[Stored items]
- - -

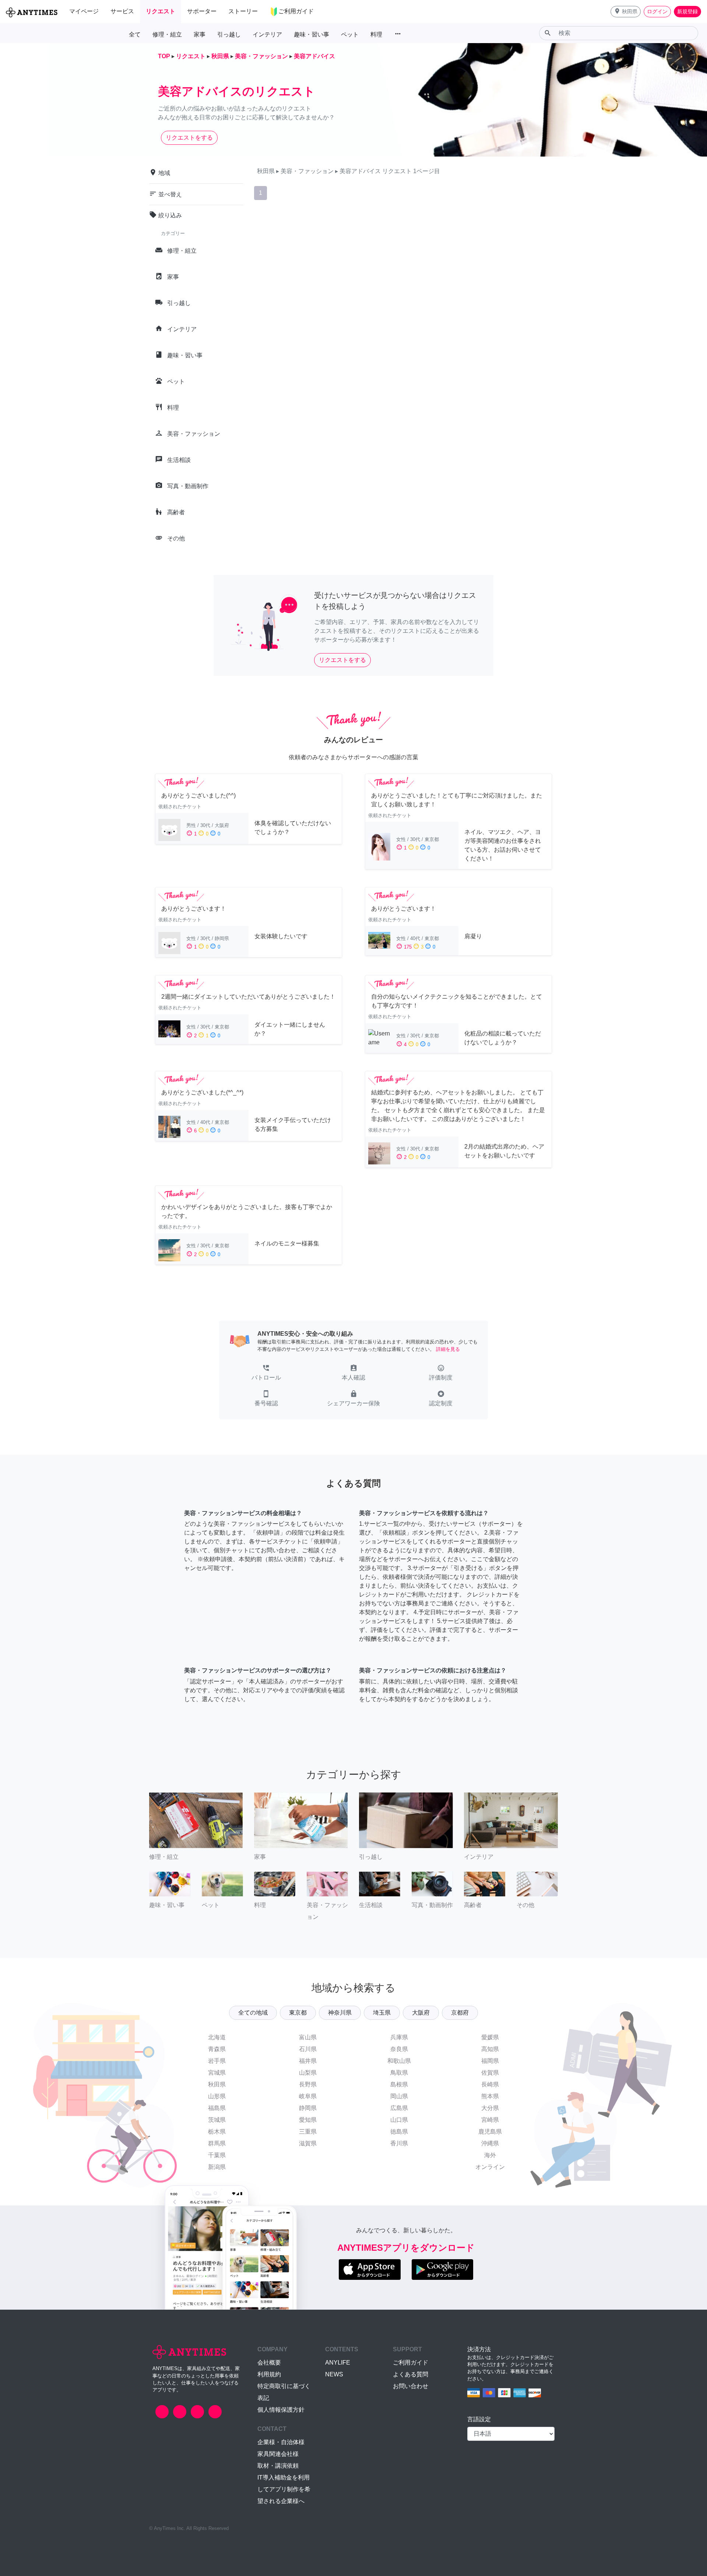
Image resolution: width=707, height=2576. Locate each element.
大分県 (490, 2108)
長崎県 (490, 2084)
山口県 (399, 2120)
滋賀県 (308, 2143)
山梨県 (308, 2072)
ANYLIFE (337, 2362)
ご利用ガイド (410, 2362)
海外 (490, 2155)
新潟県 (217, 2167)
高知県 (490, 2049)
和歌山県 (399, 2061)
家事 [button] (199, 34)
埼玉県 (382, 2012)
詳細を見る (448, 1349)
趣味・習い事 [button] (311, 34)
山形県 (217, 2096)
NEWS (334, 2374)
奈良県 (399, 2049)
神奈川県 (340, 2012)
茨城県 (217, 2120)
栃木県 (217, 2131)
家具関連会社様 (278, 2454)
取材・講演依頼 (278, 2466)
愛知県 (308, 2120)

- - -

## TASK REQUIREMENTS
Set down all of the entries exactly as they stand, without any image.

## RESPONSE TO THIS TASK
Image resolution: width=707, height=2576. Locate each element.
大分県 (490, 2108)
長崎県 (490, 2084)
山口県 (399, 2120)
滋賀県 (308, 2143)
山梨県 (308, 2072)
ANYLIFE (337, 2362)
ご利用ガイド (410, 2362)
海外 (490, 2155)
新潟県 (217, 2167)
高知県 (490, 2049)
和歌山県 (399, 2061)
家事 [button] (199, 34)
埼玉県 (382, 2012)
詳細を見る (448, 1349)
趣味・習い事 [button] (311, 34)
山形県 (217, 2096)
NEWS (334, 2374)
奈良県 (399, 2049)
神奈川県 (340, 2012)
茨城県 (217, 2120)
栃木県 (217, 2131)
家具関連会社様 (278, 2454)
取材・講演依頼 (278, 2466)
愛知県 (308, 2120)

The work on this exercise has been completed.